(Saved entries)
- - - - - - -
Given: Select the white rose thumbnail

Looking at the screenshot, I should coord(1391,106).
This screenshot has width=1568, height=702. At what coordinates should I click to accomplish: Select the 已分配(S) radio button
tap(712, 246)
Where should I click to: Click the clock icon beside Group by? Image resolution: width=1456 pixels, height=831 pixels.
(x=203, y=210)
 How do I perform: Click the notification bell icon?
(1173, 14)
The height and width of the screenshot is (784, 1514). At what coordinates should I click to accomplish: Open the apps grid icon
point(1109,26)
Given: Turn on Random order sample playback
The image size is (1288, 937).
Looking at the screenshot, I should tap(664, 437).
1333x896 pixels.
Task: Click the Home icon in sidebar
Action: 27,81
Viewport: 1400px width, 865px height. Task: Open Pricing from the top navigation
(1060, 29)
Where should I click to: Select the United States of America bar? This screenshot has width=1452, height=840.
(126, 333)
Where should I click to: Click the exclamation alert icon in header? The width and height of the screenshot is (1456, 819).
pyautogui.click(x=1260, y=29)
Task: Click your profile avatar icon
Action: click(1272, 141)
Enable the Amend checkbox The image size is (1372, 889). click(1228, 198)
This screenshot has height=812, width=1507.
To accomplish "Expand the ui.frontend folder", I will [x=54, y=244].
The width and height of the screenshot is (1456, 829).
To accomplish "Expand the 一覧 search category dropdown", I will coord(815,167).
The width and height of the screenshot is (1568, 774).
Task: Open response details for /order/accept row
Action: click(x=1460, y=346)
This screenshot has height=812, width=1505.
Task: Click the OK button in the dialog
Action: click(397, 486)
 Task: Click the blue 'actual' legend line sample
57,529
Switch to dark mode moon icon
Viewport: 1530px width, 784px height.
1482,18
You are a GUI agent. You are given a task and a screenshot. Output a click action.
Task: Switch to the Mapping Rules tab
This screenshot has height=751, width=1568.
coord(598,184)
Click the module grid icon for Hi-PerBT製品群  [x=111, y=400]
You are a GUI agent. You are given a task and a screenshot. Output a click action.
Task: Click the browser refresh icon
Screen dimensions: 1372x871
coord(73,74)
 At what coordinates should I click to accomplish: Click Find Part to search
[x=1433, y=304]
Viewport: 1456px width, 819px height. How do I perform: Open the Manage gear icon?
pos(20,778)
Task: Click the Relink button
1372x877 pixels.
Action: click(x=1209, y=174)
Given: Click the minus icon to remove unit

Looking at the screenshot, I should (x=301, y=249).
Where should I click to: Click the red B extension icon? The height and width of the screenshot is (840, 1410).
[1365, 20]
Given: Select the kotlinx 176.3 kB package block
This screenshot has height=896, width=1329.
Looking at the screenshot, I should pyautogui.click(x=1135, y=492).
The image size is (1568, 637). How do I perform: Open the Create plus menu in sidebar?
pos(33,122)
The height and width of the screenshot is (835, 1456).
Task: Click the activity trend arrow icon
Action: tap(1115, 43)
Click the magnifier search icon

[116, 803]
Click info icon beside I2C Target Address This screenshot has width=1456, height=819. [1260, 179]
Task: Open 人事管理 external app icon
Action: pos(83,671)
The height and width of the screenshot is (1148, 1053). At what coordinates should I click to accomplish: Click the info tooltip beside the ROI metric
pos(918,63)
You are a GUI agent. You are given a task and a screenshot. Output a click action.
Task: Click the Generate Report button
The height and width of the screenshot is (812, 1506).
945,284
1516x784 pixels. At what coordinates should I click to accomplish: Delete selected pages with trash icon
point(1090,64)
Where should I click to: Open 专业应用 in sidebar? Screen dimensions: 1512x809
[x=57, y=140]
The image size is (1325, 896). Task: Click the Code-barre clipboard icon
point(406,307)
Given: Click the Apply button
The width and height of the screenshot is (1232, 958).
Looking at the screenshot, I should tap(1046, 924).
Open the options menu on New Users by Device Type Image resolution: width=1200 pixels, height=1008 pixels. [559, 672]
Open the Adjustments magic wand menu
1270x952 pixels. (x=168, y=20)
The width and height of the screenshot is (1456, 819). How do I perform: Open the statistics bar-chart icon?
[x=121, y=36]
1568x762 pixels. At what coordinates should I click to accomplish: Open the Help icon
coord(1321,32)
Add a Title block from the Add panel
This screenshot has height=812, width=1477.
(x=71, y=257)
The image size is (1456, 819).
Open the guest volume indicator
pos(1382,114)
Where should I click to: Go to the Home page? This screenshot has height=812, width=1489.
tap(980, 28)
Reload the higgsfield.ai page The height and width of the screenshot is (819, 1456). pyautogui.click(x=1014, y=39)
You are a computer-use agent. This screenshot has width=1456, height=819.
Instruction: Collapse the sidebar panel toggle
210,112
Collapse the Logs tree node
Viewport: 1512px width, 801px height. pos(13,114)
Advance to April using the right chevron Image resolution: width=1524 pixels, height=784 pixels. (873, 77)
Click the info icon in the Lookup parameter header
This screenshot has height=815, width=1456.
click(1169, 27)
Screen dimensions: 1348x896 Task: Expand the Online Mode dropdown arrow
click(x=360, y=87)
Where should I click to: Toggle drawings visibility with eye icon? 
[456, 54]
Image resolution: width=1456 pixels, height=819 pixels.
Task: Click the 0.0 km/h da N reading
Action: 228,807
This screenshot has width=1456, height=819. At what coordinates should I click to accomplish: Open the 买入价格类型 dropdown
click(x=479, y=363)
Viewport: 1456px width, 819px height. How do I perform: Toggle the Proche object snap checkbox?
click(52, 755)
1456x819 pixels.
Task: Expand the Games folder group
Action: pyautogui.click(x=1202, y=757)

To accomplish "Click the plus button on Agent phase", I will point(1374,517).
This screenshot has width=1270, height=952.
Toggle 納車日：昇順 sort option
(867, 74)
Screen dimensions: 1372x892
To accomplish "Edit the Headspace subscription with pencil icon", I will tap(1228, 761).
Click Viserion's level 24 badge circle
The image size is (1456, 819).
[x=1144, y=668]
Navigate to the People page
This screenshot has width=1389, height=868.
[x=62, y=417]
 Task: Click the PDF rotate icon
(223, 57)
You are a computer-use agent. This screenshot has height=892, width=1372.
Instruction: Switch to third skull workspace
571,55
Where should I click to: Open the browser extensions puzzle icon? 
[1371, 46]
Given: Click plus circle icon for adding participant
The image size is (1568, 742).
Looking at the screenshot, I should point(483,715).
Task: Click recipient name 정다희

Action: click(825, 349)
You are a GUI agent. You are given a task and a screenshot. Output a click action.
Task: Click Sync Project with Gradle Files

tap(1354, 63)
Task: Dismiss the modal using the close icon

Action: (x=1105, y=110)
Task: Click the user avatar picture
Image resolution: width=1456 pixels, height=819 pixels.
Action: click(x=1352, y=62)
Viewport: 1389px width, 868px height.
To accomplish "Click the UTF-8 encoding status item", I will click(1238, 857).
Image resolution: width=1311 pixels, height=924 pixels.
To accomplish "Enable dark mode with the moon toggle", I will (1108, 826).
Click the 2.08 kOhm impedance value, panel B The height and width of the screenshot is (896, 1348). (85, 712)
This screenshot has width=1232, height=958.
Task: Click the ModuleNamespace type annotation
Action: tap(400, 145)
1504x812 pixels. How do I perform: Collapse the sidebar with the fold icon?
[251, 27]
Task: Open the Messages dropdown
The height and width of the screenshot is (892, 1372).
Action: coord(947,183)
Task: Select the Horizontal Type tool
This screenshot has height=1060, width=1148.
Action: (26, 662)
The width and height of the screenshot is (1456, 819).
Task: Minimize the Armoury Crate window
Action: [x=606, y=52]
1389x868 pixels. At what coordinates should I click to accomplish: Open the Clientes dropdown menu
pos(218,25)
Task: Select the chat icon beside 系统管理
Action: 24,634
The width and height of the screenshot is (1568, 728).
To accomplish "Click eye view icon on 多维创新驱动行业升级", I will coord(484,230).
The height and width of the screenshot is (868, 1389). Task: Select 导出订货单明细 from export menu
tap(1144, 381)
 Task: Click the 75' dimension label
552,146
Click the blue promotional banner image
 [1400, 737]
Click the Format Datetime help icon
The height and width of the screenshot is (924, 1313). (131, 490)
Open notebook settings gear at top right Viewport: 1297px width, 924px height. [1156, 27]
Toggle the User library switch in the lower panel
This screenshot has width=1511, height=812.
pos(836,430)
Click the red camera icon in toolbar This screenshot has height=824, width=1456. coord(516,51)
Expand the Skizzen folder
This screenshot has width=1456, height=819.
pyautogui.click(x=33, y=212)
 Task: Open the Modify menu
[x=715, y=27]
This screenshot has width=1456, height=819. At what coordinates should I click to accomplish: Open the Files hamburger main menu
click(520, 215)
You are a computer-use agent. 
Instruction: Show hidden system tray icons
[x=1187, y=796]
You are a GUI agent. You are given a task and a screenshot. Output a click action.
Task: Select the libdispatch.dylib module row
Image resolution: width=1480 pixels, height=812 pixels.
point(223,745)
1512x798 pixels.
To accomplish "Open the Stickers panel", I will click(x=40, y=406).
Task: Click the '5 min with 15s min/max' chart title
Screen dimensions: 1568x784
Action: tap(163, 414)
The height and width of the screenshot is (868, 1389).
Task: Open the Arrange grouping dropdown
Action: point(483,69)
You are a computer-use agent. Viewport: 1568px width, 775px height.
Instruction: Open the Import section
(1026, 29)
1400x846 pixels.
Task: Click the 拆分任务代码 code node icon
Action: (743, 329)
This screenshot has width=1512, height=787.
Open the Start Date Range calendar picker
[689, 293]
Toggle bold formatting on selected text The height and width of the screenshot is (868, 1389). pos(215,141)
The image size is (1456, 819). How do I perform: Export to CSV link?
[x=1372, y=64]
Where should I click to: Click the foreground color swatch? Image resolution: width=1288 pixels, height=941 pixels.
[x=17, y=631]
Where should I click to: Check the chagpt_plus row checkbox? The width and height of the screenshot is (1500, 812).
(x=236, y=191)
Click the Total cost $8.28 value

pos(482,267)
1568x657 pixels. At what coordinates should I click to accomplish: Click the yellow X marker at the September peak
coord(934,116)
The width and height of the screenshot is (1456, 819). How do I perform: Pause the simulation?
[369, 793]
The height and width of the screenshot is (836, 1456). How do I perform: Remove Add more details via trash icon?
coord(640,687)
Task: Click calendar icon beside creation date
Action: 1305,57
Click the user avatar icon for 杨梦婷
- - - - - - -
** To do **
The result should consist solely of the lines from the one that contains "Screen dimensions: 1568x784" to the last line of the records above, reproduced exactly.

** Worked solution **
Screen dimensions: 1568x784
Action: tap(163, 414)
The height and width of the screenshot is (868, 1389).
Task: Open the Arrange grouping dropdown
Action: point(483,69)
You are a computer-use agent. Viewport: 1568px width, 775px height.
Instruction: Open the Import section
(1026, 29)
1400x846 pixels.
Task: Click the 拆分任务代码 code node icon
Action: (743, 329)
This screenshot has width=1512, height=787.
Open the Start Date Range calendar picker
[689, 293]
Toggle bold formatting on selected text The height and width of the screenshot is (868, 1389). pos(215,141)
The image size is (1456, 819). How do I perform: Export to CSV link?
[x=1372, y=64]
Where should I click to: Click the foreground color swatch? Image resolution: width=1288 pixels, height=941 pixels.
[x=17, y=631]
Where should I click to: Check the chagpt_plus row checkbox? The width and height of the screenshot is (1500, 812).
(x=236, y=191)
Click the Total cost $8.28 value

pos(482,267)
1568x657 pixels. At what coordinates should I click to accomplish: Click the yellow X marker at the September peak
coord(934,116)
The width and height of the screenshot is (1456, 819). How do I perform: Pause the simulation?
[369, 793]
The height and width of the screenshot is (836, 1456). How do I perform: Remove Add more details via trash icon?
coord(640,687)
Task: Click calendar icon beside creation date
Action: 1305,57
Click the user avatar icon for 杨梦婷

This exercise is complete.